§ What is being asked:
Resume the passage about the Bureau of Engraving and Printing's WebTA dispute, continuing from right after its final sentence.

─── Source excerpt

This case was filed by the U.S. Department of the Treasury, Bureau of Engraving and Printing (BEP or Agency) concerning the implementation of a web-based time and attendance program, “WebTA.”  The BEP is the Nation’s sole producer of U.S. paper currency.  As its primary function, the BEP prints billions of dollars – referred to as Federal Reserve notes – each year for delivery to the Federal Reserve System.  There are only two facilities within the U.S. where the BEP manufactures paper currency: Washington, D.C. and Fort Worth, Texas.

 

The Washington Plate Printers, Local No. 2, International Plate Printers, Die Stampers and Engravers Union of North America, AFL-CIO (Local No. 2), the Graphic Arts Union, Local No. 4B, International Union, AFL-CIO (Local No. 4B), and the Graphic Communications Union, Local No. 1C, International Union, AFL-CIO (Local No. 1C) (collectively “Unions”) represent approximately 343 bargaining-unit employees that work at the two BEP facilities.   The bargaining-unit employees occupy the positions of Pressman, Plate Printer, and Bookbinder.  The employees operate printing presses to ensure that paper currency is produced properly.

 

The parties are covered by three separate Collective Bargaining Agreements (CBA) that have been in effect since the 1970s.  This past year, the Agency reopened all three CBAs.  The parties are bound by the current CBAs until they reach agreement over successor CBAs.

 

BACKGROUND

 

In 2004, the Agency began using WebTA to track employees’ work time, sick time, and vacation hours.   The intent was to make the recording of time and attendance more timely and efficient by employees electronically entering their time and attendance on a daily, weekly, or biweekly basis.  To utilize WebTA, an employee must log into a computer, input the amount of hours worked or leave requested, and then validate the time for supervisory review and certification.

 

For the last 14 years, non-bargaining unit administrative employees have been required to utilize WebTA.  However, the bargaining-unit employees have not been required to submit their time and attendance using WebTA.  Instead, supervisors have entered the employees’ time and attendance in WebTA.  Near the end of the pay period, the supervisors will print out a WebTA summary for the employee to review.  Once the employee has confirmed or made corrections, the supervisor certifies the time and attendance for the employee.

 

In March or April 2018, the Agency provided the Unions notice of its intent to start requiring bargaining-unit employees to manually enter their time and attendance in WebTA.  The parties then initiated face-to-face and video teleconference negotiations and mediation with the Federal Mediation Conciliation Service (FMCS).  Because a resolution was not reached, on September 4, 2018, FMCS released the parties from mediation.

──────
─── Recorded information

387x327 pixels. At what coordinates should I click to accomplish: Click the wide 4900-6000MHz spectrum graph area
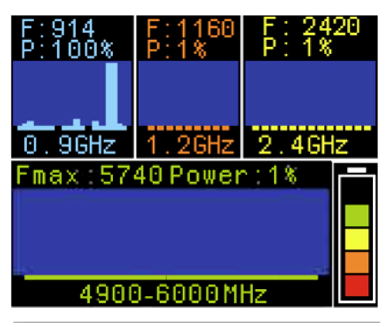click(171, 231)
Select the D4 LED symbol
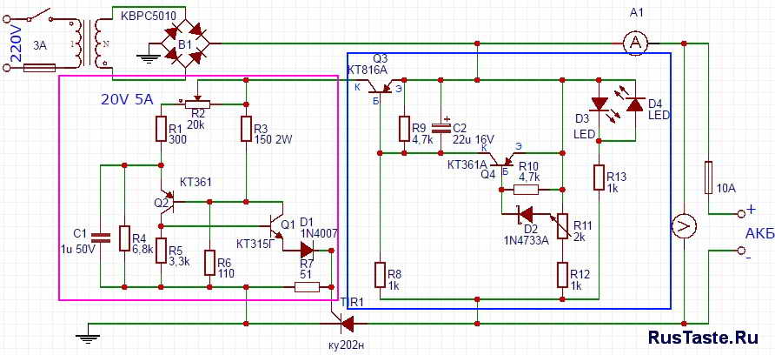The width and height of the screenshot is (775, 355). pos(633,104)
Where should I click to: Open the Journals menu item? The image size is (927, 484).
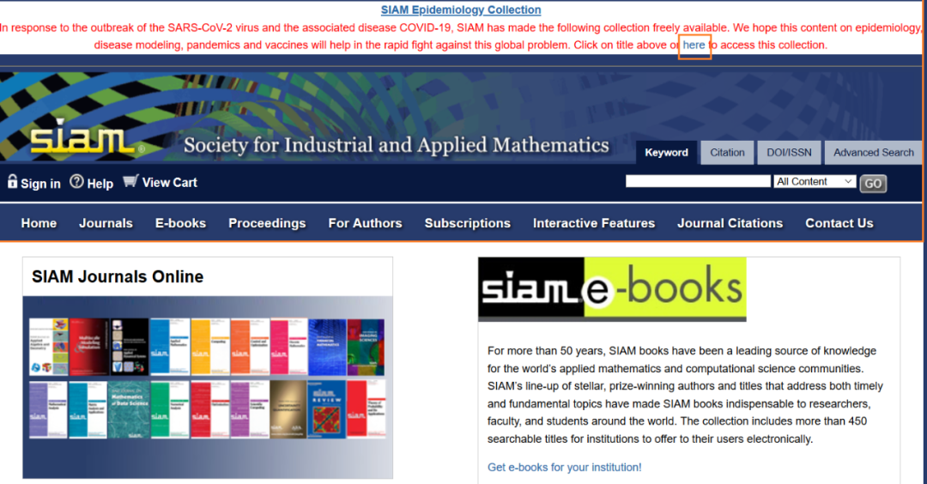coord(106,223)
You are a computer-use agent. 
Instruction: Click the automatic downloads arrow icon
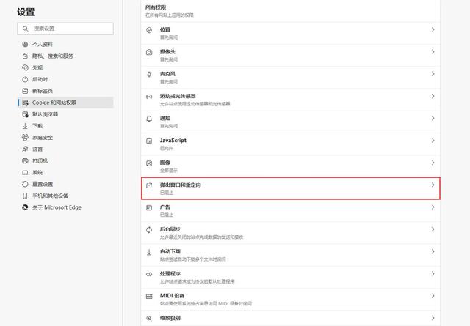coord(149,252)
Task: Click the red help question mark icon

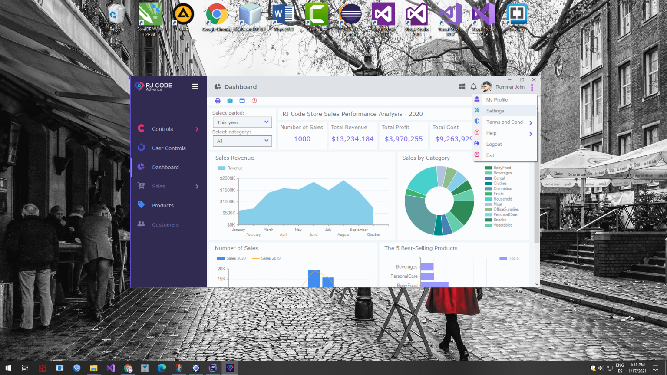Action: click(254, 100)

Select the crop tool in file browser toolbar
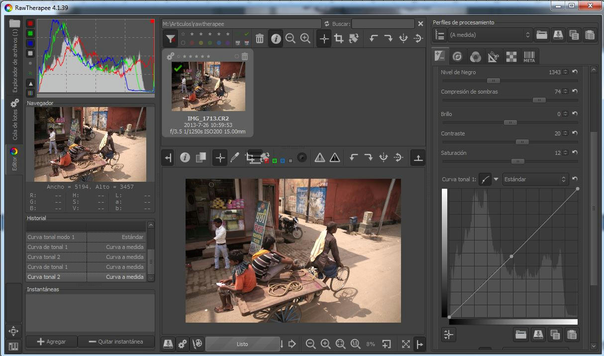click(x=339, y=38)
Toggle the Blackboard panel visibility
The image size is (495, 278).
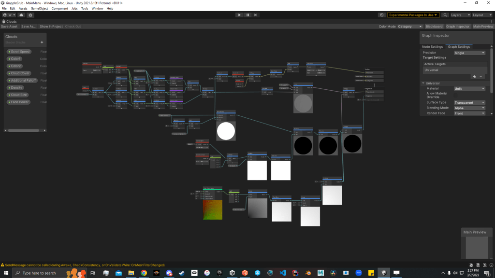(x=434, y=27)
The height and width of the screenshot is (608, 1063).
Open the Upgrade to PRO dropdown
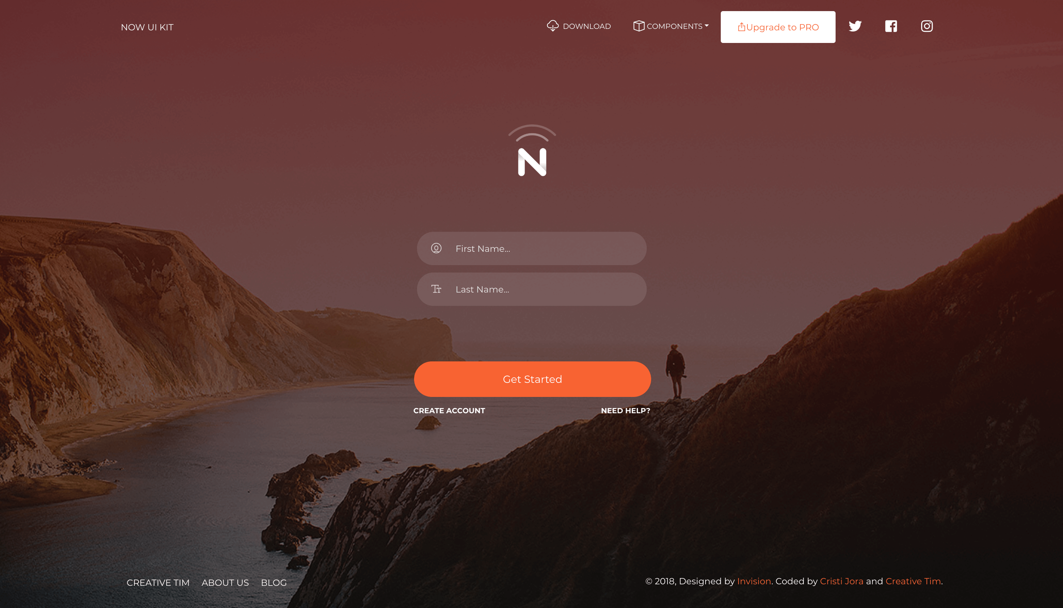click(x=777, y=27)

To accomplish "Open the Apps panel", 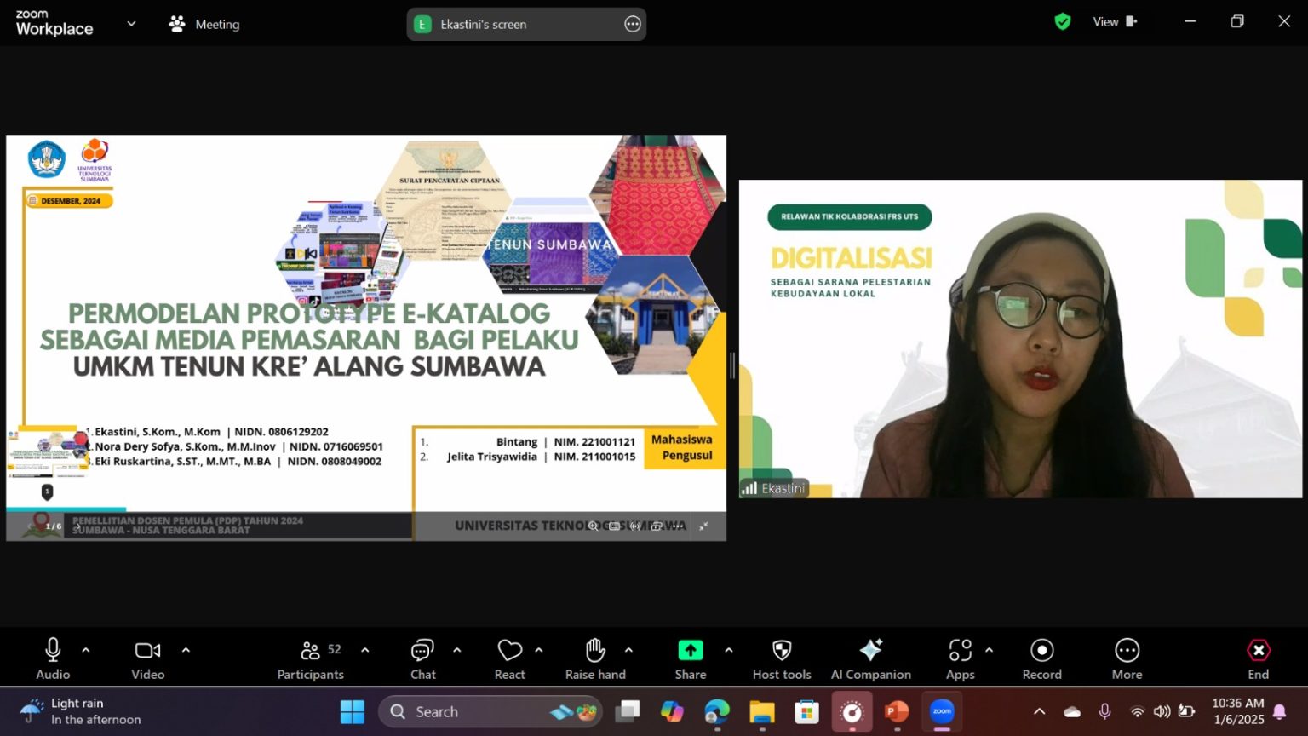I will pyautogui.click(x=960, y=659).
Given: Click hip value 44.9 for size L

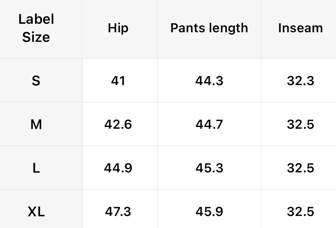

──────

§ Task answer:
During negotiations and mediation, the Agency asserted its justification for the employees’ inputting their own time and attendance in WebTA: to encourage greater employee engagement with their e-mail and the BEP computer system; to conform to other departments and federal agencies that already require their employees to input their time and attendance in WebTA; to decrease the responsibilities of supervisors; and to increase Agency efficiently.  In turn, the Unions expressed objection to the change, namely that employees do not have sufficient time in their schedules to do the timekeeping, given the production-related demands on their time and the slow and unreliable computer system.  Thus, the Unions proposed that the Agency provide the employees additional non-productive time in each biweekly pay period to allow the employees to input and validate their time and attendance in WebTA, as well as provide the employees training on the system.  However, the Agency refused to provide the employees’ non-productive time to input their time in WebTA.  Therefore, on September 26, 2018, the Agency filed the instant request for Panel assistance over the employees inputting their time and attendance in WebTA. 

 

The Panel voted to assert jurisdiction over the one issue in dispute and determined that it should be resolved through a Written Submissions procedure with an opportunity to submit rebuttal statements to the Panel and each other.  The parties were informed that, after considering the entire record, the Panel would take whatever action it deemed appropriate to resolve the dispute, which could include the issuance of a binding decision.  The Panel granted the Unions’ request to submit additional pages in their rebuttal statements; therefore, all the parties were permitted to submit eight double-spaced pages.  The Panel has now considered the entire record, including the parties’ written submissions, final offers, and rebuttal statements.[1]

 

ISSUE

 

Whether the employees will be required to enter their own time and attendance in the WebTA system.

 

  1. Local No. 2., Local No. 1C, and Local No. 4B Final Offer

 

  1. Continuation of the status quo wherein Supervisors input the production employee’s time and attendance into the webTA system.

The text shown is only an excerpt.